Organizations don’t want to lose their secret sauce. That’s why the data privacy aspect—your data is compartmentalized and kept separately and is firewalled off—is so critical.
What are some other generative AI market differentiators for Google Cloud versus AWS and Microsoft?
Another differentiator is enterprises are very focused on accuracy of the data. They cannot afford hallucination in data [divergences from the source content]. So we’re very focused in on the efficacy of the model for the enterprise, and the accuracy of the results.
Number three, they care about price performance.
You obviously can’t have a model that is cost prohibitive, where the value that you’re receiving is less than your costs. So the price performance becomes very important. We have a lot of science going into ‘How do we create the right special purpose model for clients that has the right price performance?’
Another point is, just looking at the broad trust and safety issue, ensuring that there isn’t toxicity, harmful content, or harmful to specific user communities.
These are the kind of things that enterprises are very focused on that we’re addressing. What’s made us very unique, is that we’re really going after the cloud side of the enterprise use cases and those business issues that are top of mind for enterprise clients.

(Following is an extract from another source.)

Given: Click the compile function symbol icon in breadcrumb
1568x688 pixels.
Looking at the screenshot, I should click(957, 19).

What are some important and emerging generative AI use cases Google Cloud is attacking in the market?
Pharmaceutical companies can significantly reduce the amount of time it takes to do clinical trials: all the documentation to run the clinical trials and get drugs to market faster, which has an immense ROI for them.

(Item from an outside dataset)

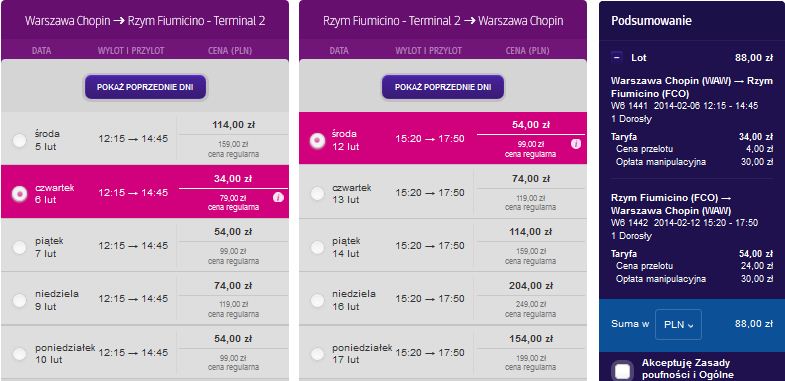Open info icon for 6 lut fare

pyautogui.click(x=278, y=198)
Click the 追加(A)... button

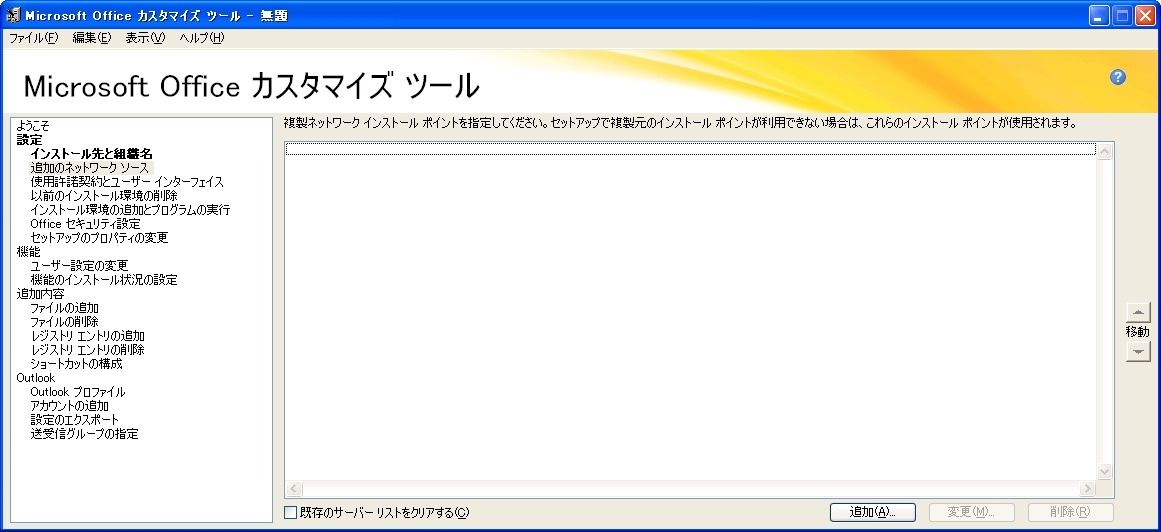[872, 512]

We have financial institutions that are talking to us about creating personal financial advisors. With media and entertainment, the ability to have deep personalization.

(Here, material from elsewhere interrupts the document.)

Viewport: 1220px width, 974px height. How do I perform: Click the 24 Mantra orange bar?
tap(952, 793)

We have retailers creating completely new experiences.
We have a number of companies where they can automatically generate marketing content in a highly personalized manner.
You’ve gotten the generic emails that look like spam in the past, right? Imagine now you could tap into your CRM system and send 300,000 emails that are all custom tailored to every single individual. For example it could say, ‘Dear Mark, in your last visit into the store, you looked at the following products. I wanted you to be aware now that these new products are available.’ This is the art of the possible.
You kind of pick an industry and there’s tremendous opportunity. You could almost choose any industry, and there’s many, many use cases around, ‘How do I optimize support? How do I improve my customer service? In HR, how do I better engage with my employees?’
These are all different areas that we’re seeing significant potential on right now.
What are your bullish thoughts on Google Cloud’s generative AI strategy around driving growth for channel partners?
The ROI is immense. That’s why generative AI is not a hyper-fad.
The ROI that is achieved through efficiencies, the ability to reach new customers and grow your top line is so immense that this will be something that is sustainable.
The clients need help with ideation like, ‘Where do I start?’ Partners can quickly get from one use case to like 200 use cases.
We have a lot of interest from the partner community, from global system integrators and advisory firms, to build practices and to train up large numbers of individuals to have deep competency on Google Cloud, but to also help the clients.
Organizations are working on their strategy of how can they create completely new customer experiences with generative AI? How can they create new employee experiences? New experiences for their partners and develop entirely new business models for the company.
We’re still in the very early innings. There’s a lot more innovation to come from Google Cloud.